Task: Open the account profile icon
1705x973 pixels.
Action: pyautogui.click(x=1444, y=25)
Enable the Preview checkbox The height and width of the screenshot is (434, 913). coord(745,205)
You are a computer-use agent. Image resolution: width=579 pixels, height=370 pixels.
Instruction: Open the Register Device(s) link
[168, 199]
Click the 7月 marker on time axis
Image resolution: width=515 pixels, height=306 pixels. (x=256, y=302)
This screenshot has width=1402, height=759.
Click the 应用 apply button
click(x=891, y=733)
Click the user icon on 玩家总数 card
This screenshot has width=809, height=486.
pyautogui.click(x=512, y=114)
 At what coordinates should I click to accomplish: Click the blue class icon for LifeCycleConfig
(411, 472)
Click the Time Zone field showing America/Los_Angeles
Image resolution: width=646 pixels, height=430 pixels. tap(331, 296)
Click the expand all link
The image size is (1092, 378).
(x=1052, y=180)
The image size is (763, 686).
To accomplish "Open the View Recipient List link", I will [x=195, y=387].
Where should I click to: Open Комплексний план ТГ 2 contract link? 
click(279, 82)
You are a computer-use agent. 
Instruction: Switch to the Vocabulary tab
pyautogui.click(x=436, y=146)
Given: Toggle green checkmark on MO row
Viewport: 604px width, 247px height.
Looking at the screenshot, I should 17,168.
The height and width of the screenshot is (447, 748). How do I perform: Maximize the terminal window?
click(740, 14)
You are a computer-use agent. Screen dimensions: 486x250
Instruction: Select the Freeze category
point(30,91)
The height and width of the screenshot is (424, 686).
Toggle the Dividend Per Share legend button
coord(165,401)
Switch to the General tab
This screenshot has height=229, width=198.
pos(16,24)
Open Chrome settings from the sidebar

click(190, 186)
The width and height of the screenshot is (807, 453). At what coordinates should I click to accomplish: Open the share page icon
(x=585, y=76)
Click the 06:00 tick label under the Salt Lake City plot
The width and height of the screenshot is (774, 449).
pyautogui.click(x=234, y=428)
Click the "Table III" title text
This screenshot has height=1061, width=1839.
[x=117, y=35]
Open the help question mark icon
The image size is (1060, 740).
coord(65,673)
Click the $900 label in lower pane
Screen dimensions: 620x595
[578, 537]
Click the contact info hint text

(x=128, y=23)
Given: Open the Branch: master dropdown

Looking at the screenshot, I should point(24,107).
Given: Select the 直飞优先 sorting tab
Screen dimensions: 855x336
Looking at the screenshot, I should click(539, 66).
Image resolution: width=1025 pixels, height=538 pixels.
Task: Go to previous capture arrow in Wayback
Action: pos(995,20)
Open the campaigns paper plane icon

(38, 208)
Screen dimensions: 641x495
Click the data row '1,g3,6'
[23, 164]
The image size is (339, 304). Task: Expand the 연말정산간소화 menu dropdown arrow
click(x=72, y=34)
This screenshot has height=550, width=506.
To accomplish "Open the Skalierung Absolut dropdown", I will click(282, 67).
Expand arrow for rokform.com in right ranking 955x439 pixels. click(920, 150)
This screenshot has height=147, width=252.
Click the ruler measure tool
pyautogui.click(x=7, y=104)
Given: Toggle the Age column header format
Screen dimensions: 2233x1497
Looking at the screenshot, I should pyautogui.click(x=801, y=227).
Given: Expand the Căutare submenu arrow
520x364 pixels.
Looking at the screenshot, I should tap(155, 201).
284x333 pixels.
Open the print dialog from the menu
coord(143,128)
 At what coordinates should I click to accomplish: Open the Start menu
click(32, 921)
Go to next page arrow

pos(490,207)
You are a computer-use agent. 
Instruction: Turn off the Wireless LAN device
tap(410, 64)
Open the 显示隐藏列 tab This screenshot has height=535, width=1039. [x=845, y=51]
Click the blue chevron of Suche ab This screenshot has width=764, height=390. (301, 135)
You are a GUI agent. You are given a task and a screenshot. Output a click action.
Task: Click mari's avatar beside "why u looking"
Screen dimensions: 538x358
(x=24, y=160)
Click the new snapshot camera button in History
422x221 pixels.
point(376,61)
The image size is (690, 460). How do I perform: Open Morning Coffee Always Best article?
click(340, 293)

•••••

Recast every row above as a Markdown table with two columns, Number and Line, leaving out the blank lines.

| Number | Line |
|---|---|
| 1 | Task: Open the account profile icon |
| 2 | 1705x973 pixels. |
| 3 | Action: pyautogui.click(x=1444, y=25) |
| 4 | Enable the Preview checkbox The height and width of the screenshot is (434, 913). coord(745,205) |
| 5 | You are a computer-use agent. Image resolution: width=579 pixels, height=370 pixels. |
| 6 | Instruction: Open the Register Device(s) link |
| 7 | [168, 199] |
| 8 | Click the 7月 marker on time axis |
| 9 | Image resolution: width=515 pixels, height=306 pixels. (x=256, y=302) |
| 10 | This screenshot has width=1402, height=759. |
| 11 | Click the 应用 apply button |
| 12 | click(x=891, y=733) |
| 13 | Click the user icon on 玩家总数 card |
| 14 | This screenshot has width=809, height=486. |
| 15 | pyautogui.click(x=512, y=114) |
| 16 |  At what coordinates should I click to accomplish: Click the blue class icon for LifeCycleConfig |
| 17 | (411, 472) |
| 18 | Click the Time Zone field showing America/Los_Angeles |
| 19 | Image resolution: width=646 pixels, height=430 pixels. tap(331, 296) |
| 20 | Click the expand all link |
| 21 | The image size is (1092, 378). |
| 22 | (x=1052, y=180) |
| 23 | The image size is (763, 686). |
| 24 | To accomplish "Open the View Recipient List link", I will [x=195, y=387]. |
| 25 | Where should I click to: Open Комплексний план ТГ 2 contract link?  |
| 26 | click(279, 82) |
| 27 | You are a computer-use agent.  |
| 28 | Instruction: Switch to the Vocabulary tab |
| 29 | pyautogui.click(x=436, y=146) |
| 30 | Given: Toggle green checkmark on MO row |
| 31 | Viewport: 604px width, 247px height. |
| 32 | Looking at the screenshot, I should 17,168. |
| 33 | The height and width of the screenshot is (447, 748). How do I perform: Maximize the terminal window? |
| 34 | click(740, 14) |
| 35 | You are a computer-use agent. Screen dimensions: 486x250 |
| 36 | Instruction: Select the Freeze category |
| 37 | point(30,91) |
| 38 | The height and width of the screenshot is (424, 686). |
| 39 | Toggle the Dividend Per Share legend button |
| 40 | coord(165,401) |
| 41 | Switch to the General tab |
| 42 | This screenshot has height=229, width=198. |
| 43 | pos(16,24) |
| 44 | Open Chrome settings from the sidebar |
| 45 | click(190, 186) |
| 46 | The width and height of the screenshot is (807, 453). At what coordinates should I click to accomplish: Open the share page icon |
| 47 | (x=585, y=76) |
| 48 | Click the 06:00 tick label under the Salt Lake City plot |
| 49 | The width and height of the screenshot is (774, 449). |
| 50 | pyautogui.click(x=234, y=428) |
| 51 | Click the "Table III" title text |
| 52 | This screenshot has height=1061, width=1839. |
| 53 | [x=117, y=35] |
| 54 | Open the help question mark icon |
| 55 | The image size is (1060, 740). |
| 56 | coord(65,673) |
| 57 | Click the $900 label in lower pane |
| 58 | Screen dimensions: 620x595 |
| 59 | [578, 537] |
| 60 | Click the contact info hint text |
| 61 | (x=128, y=23) |
| 62 | Given: Open the Branch: master dropdown |
| 63 | Looking at the screenshot, I should point(24,107). |
| 64 | Given: Select the 直飞优先 sorting tab |
| 65 | Screen dimensions: 855x336 |
| 66 | Looking at the screenshot, I should click(539, 66). |
| 67 | Image resolution: width=1025 pixels, height=538 pixels. |
| 68 | Task: Go to previous capture arrow in Wayback |
| 69 | Action: pos(995,20) |
| 70 | Open the campaigns paper plane icon |
| 71 | (38, 208) |
| 72 | Screen dimensions: 641x495 |
| 73 | Click the data row '1,g3,6' |
| 74 | [23, 164] |
| 75 | The image size is (339, 304). Task: Expand the 연말정산간소화 menu dropdown arrow |
| 76 | click(x=72, y=34) |
| 77 | This screenshot has height=550, width=506. |
| 78 | To accomplish "Open the Skalierung Absolut dropdown", I will click(282, 67). |
| 79 | Expand arrow for rokform.com in right ranking 955x439 pixels. click(920, 150) |
| 80 | This screenshot has height=147, width=252. |
| 81 | Click the ruler measure tool |
| 82 | pyautogui.click(x=7, y=104) |
| 83 | Given: Toggle the Age column header format |
| 84 | Screen dimensions: 2233x1497 |
| 85 | Looking at the screenshot, I should pyautogui.click(x=801, y=227). |
| 86 | Given: Expand the Căutare submenu arrow |
| 87 | 520x364 pixels. |
| 88 | Looking at the screenshot, I should tap(155, 201). |
| 89 | 284x333 pixels. |
| 90 | Open the print dialog from the menu |
| 91 | coord(143,128) |
| 92 |  At what coordinates should I click to accomplish: Open the Start menu |
| 93 | click(32, 921) |
| 94 | Go to next page arrow |
| 95 | pos(490,207) |
| 96 | You are a computer-use agent.  |
| 97 | Instruction: Turn off the Wireless LAN device |
| 98 | tap(410, 64) |
| 99 | Open the 显示隐藏列 tab This screenshot has height=535, width=1039. [x=845, y=51] |
| 100 | Click the blue chevron of Suche ab This screenshot has width=764, height=390. (301, 135) |
| 101 | You are a GUI agent. You are given a task and a screenshot. Output a click action. |
| 102 | Task: Click mari's avatar beside "why u looking" |
| 103 | Screen dimensions: 538x358 |
| 104 | (x=24, y=160) |
| 105 | Click the new snapshot camera button in History |
| 106 | 422x221 pixels. |
| 107 | point(376,61) |
| 108 | The image size is (690, 460). How do I perform: Open Morning Coffee Always Best article? |
| 109 | click(340, 293) |